Translate into Spanish this sentence from the passage on democracy and freedom: "Liberalism’s core value is freedom."

Start of Passage to read

How was this form of government handed down in Europe? Neither the Roman empire of antiquity nor the feudal medieval society was politically structured in this way. It has been noted that the Italian city-states of the Renaissance were democratic in their way. Others have contended that the way of life of the seafaring people along the coast of the Atlantic Ocean was a determining precondition for the development of the democratic form of government in parts of Europe.10 During the Enlightenment of the 18th century, ancient Greco-Roman culture was idealized – and with it the Greek city-state. One speaks of a “classical republicanism”.11 The various conceptions of the historical roots of democracy and its ideological requirements will reveal political-ideological preferences. One indication of this is the differences of opinion which exist about the relationship of Christianity and Christianization to democracy.12

Freedom as a right

What does it mean that democracy is liberal? Liberalism is an elastic concept. But there do tend to be certain signs by which it may be recognized: a parliamentary rule based on public and free elections, legally protected freedom of speech, freedom of religion and of assembly, a free market and freedom of commerce, the rule of law and independent courts, frequently a separation of church and state, and of politics and religion, and a belief that free political and economic processes bring progress to society. Liberalism’s core value is freedom.13 The concept of freedom has been the subject of reflection since the time of antiquity. Freedom has been defined as political freedom, an inner freedom (to order one’s life according to one’s own convictions and not random impulses or external conditions), or the physical capacity to act as one will. But the simple and fundamental determining factor for freedom is the absence of compulsion. From this starting point, one may distinguish between positive and negative freedom. Negatively described, freedom means freedom from – an absence of something. One is not prevented from doing something one might have done. One is not under compulsion or duress, nor are restrictions imposed against the carrying out of certain acts. Positively described, freedom means the presence of something, something which one has freedom for. One is independent, having an autonomous authority to govern one’s own life. These two aspects of freedom are closely connected but can be distinguished. Nevertheless, freedom from compulsion remains as the fundamental determining factor for freedom.14
In 1789 the Declaration of the Rights of Man and of the Citizen was passed by revolutionary France’s National Assembly. But already in 1776 the British colonies on the east coast of North America authored their Declaration of Independence, in which they upheld the idea of man’s natural rights. In the modern concept of human rights, which guarantees freedom in both the negative and the positive sense, to enjoy freedom is more than a need, it is a right. Thus, a distinction is maintained between civil society and government, a “vacuum” which is not occupied by power.15 In 1948 the development of the concept of human rights reached its zenith (at least for the time being), when the United Nations (UN) passed its Universal Declaration of Human Rights.16 The UN resolution made a powerful impression on the Catholic Church and paved the way for the Second Vatican Council, in terms of reorienting the Church’s relationship to the modern world.17
The Catholic Church’s relationship to democracy was determined by the developments on the European continent after the Great French Revolution. There was at the same time what can be called an Anglo-American democracy tradition with roots in the political developments in England, and which would come to influence North American democracy. It has been characterized as republican as opposed to liberalist democracy. The crucial difference involves a critique of liberalism’s narrow concept of freedom. In the liberalist view of freedom, emphasis is put on the relationship of the individual to state power. State power threatens the freedom and integrity of the individual. The republican concept of freedom is broader. Freedom is the freedom from the capricious use of power – not merely from its concrete exercise.18 Republicanism has not had a decisive importance for the Catholic Church’s relationship to democracy, for several reasons, both historical and theoretical. The Church had no direct relations with democracies either in England or in the US. In England the Anglican and other Protestant churches were dominant. Not until the transition to t...

End of Passage to read
Start of Dataset entries

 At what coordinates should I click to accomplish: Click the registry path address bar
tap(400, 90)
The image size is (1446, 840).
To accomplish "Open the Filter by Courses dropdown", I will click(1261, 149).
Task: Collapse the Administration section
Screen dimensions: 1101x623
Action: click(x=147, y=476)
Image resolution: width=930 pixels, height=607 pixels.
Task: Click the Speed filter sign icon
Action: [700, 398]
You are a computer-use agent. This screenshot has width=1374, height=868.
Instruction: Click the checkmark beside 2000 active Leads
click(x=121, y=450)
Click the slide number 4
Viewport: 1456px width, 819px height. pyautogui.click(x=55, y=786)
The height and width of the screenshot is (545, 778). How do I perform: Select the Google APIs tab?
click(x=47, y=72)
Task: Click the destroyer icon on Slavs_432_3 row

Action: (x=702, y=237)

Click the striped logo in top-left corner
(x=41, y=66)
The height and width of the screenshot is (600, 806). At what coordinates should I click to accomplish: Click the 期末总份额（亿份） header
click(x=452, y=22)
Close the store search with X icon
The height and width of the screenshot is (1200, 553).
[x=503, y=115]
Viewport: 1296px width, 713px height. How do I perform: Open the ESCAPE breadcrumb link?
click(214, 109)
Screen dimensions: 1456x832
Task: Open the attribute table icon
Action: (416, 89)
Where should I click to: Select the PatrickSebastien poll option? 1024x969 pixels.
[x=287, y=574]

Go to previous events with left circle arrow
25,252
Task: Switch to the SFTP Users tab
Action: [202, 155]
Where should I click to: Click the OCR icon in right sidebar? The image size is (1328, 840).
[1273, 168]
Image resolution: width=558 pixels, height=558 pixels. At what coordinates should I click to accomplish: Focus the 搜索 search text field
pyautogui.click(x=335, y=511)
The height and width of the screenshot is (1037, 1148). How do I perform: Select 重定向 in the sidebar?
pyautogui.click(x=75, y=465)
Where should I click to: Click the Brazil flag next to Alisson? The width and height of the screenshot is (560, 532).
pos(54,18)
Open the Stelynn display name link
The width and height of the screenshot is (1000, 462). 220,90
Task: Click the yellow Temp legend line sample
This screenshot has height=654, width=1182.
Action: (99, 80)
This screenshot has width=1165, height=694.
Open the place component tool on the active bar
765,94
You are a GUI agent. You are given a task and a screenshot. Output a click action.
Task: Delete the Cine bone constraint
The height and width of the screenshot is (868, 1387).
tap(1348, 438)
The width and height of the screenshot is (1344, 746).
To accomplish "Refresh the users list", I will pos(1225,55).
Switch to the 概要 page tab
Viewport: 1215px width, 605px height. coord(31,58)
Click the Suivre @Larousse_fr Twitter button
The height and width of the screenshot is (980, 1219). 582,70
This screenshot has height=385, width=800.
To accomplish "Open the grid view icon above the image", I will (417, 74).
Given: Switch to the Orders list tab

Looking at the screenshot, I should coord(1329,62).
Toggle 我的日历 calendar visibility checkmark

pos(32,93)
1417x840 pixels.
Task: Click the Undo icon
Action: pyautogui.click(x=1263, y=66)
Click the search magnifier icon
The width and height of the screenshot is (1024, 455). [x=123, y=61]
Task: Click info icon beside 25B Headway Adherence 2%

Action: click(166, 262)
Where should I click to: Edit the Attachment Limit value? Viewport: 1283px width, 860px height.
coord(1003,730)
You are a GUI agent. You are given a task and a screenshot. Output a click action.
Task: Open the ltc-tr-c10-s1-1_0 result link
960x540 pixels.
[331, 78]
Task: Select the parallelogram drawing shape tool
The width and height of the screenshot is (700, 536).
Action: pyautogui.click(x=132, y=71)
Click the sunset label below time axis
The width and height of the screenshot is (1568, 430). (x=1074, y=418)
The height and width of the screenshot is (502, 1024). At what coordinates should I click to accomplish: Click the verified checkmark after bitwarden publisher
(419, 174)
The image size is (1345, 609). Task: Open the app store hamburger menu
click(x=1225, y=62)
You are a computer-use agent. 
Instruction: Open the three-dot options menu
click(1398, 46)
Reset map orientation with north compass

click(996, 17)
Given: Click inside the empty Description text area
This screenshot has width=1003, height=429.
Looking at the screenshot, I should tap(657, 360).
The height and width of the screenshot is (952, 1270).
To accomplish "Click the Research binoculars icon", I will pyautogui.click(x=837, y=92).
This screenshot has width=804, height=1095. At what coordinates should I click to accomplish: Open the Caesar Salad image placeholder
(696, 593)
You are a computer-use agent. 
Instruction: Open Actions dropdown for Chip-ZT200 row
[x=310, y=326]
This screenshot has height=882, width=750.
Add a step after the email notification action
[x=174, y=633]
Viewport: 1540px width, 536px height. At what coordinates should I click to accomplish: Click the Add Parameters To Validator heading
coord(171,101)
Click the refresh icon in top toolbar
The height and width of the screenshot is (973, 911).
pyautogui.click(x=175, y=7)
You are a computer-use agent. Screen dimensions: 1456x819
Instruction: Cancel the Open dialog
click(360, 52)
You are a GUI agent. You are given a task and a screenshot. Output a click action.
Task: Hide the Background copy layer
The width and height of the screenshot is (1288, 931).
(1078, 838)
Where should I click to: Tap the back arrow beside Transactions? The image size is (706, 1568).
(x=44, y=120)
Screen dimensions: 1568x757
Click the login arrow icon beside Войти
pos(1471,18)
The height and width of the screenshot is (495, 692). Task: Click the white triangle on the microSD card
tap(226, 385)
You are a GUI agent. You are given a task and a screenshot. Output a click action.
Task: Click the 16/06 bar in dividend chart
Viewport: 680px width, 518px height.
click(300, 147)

End of Dataset entries

→ Answer to this problem
El valor central del liberalismo es la libertad.